1999 —The first meeting of the Refrigerant Sector Group within the TransAtlantic Business Dialogue (TABD) is conducted, raising awareness on both sides of the Atlantic of the industry’s position toward accelerated refrigerant phaseout in Europe. ARI co-sponsors the highly successful exhibition “Stay Cool! Air Conditioning America” at the National Building Museum in Washington, DC. Three organizations, the Air Conditioning Contractors of America (ACCA), the Refrigeration Services Engineers Society (RSES), and North American Technician Excellence (NATE) unify their technician certification programs into a single standard of excellence. The new program is called Air Conditioning Excellence (ACE) and is administered by NATE. ARI’s applied and unitary equipment performance rating certification directories are activated online in a new, searchable database called PrimeNet.
2000 — ARI welcomes the Commercial Refrigerator Manufacturers Division (CRMD), as well as the 24th product section for manufacturers of single package vertical units. Two new certification programs are initiated covering air-to-air energy recovery ventilation equipment and direct geo exchange heat pumps. ARI fosters the development of the European Partnership for Energy and the Environment (EPEE), a European coalition designed to coordinate industry response to European Union policy on HFCs. ARI launches the Partnership for Air-Conditioning, Heating, Refrigeration Accreditation (PAHRA) program. The second ARI textbook, Understanding Electrical Wiring Diagrams for HVACR, is published. HVAC industry scores a hat trick with three straight years of record shipments as 6,685,481 central air conditioners and heat pumps were shipped.
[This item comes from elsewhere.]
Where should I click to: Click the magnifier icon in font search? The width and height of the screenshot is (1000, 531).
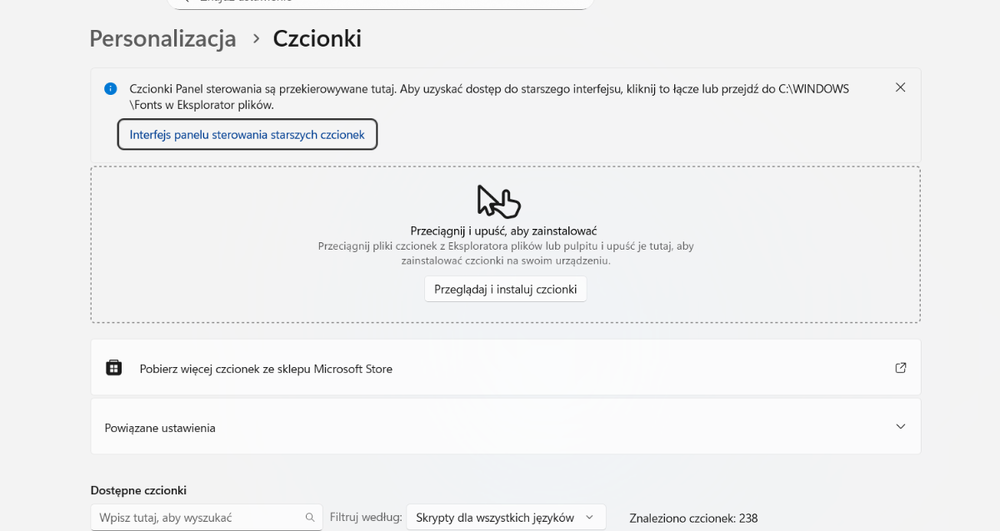[310, 518]
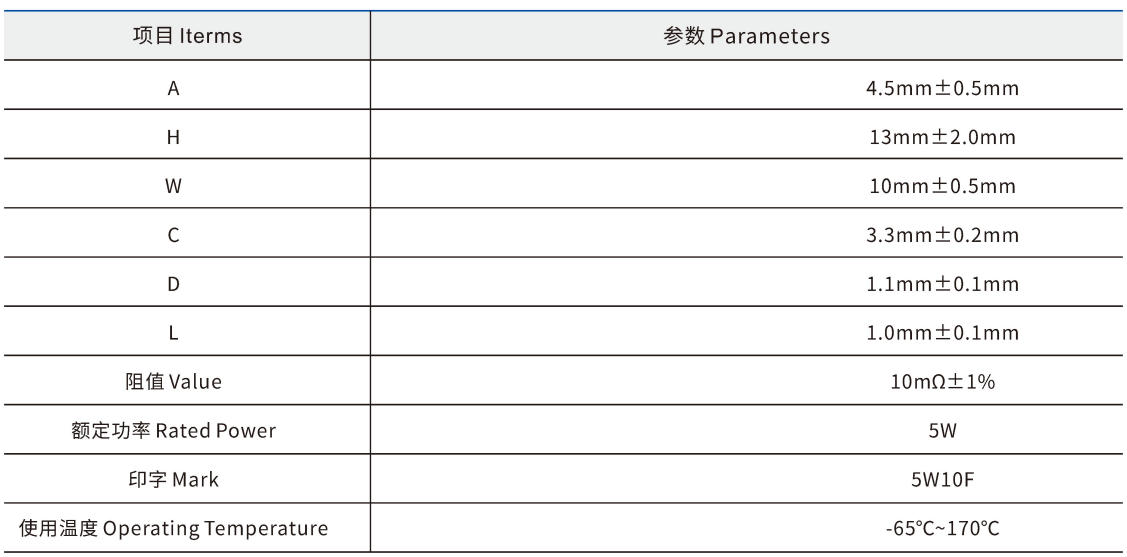Click the -65℃~170℃ temperature range cell
Image resolution: width=1127 pixels, height=557 pixels.
(x=942, y=528)
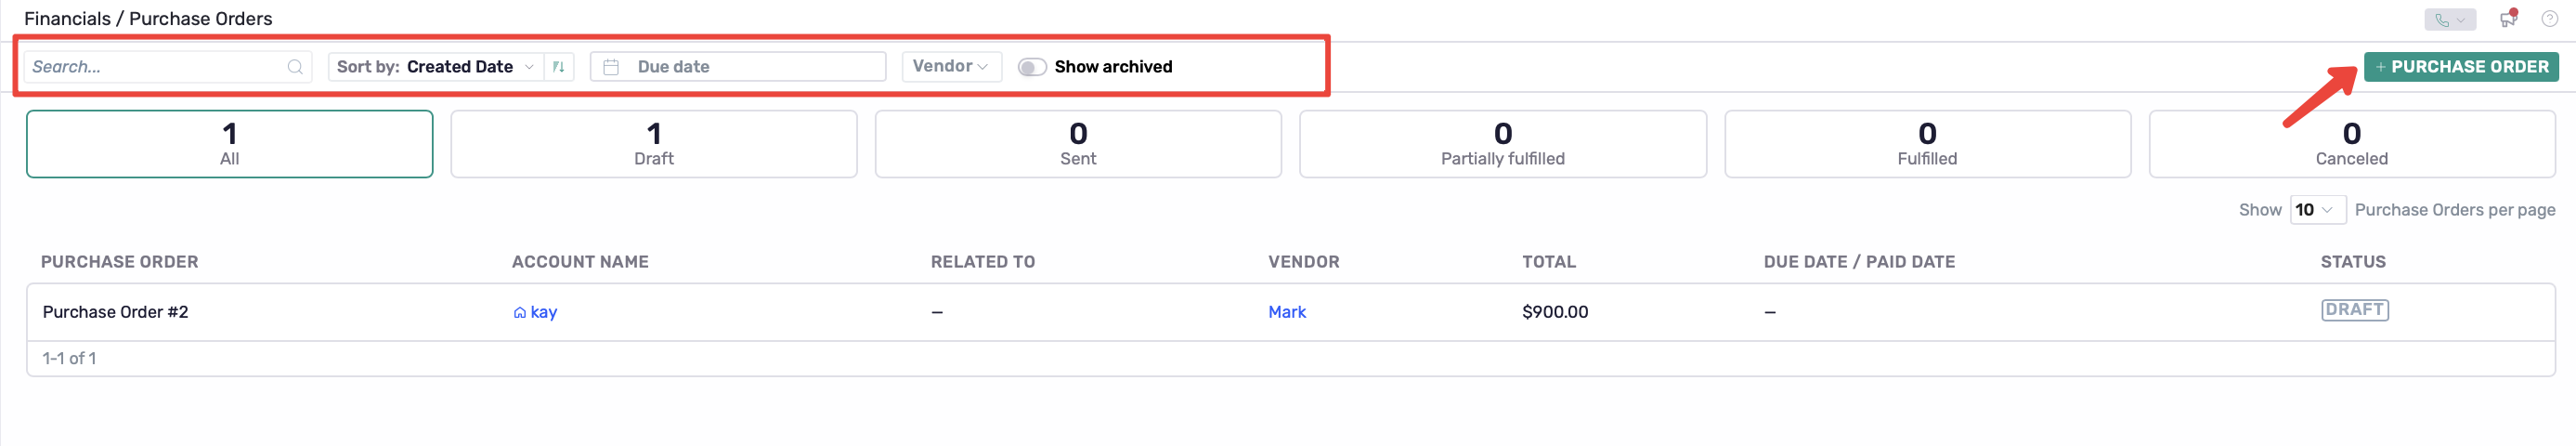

2001 — Fourteen new 21-CR Program research projects are initiated in 2001 for a total of 38 projects, valued at $5.2 million. All of ARI’s standards and guidelines are made available for free download on its Web site (www.ari.org). . PAHRA program accredits three schools. The third textbook is published: A/C Systems: Principles, Equipment and Service. “How To Open a HVACR Program” is released for duplication based on the successful Milwaukee Public School project. ARI signs Memorandum of Understandings with its counterpart organizations in India and Russia to promote trade, technical, and economic cooperation, as well as to use ARI standards. The Global Refrigerants Environmental Evaluation Network (GREEN) program is inaugurated as a global testing program to evaluate the performance of hydrocarbon and hydrofluorocarbon refrigerants in HVACR equipment. ARI announces the appointment of William G. Sutton to replace Clifford H. "Ted" Rees, Jr., on January 1, 2002, who retired after eight years as president of ARI.
2002 — ARI successfully fights to have the Department of Energy support a 12 SEER minimum efficiency standard for residential central air conditioners and heat pumps. ARI celebrates the shipment of the 130 millionth central air conditioner and Air Conditioning Appreciation Days at The Closing Bell ceremony at the New York Stock Exchange. The first new ARI standard for the Commercial Refrigerator Manufacturers Division, ARI Standard 1200-2002, “Commercial Refrigerated Display Cases,” is published. Over 150 Instructors from across the country attend ARI’s sixth annual Instructor Workshop. Four more HVACR training programs earn PAHRA accreditation.
2003 — ARI sets the standard with 50 years of industry excellence.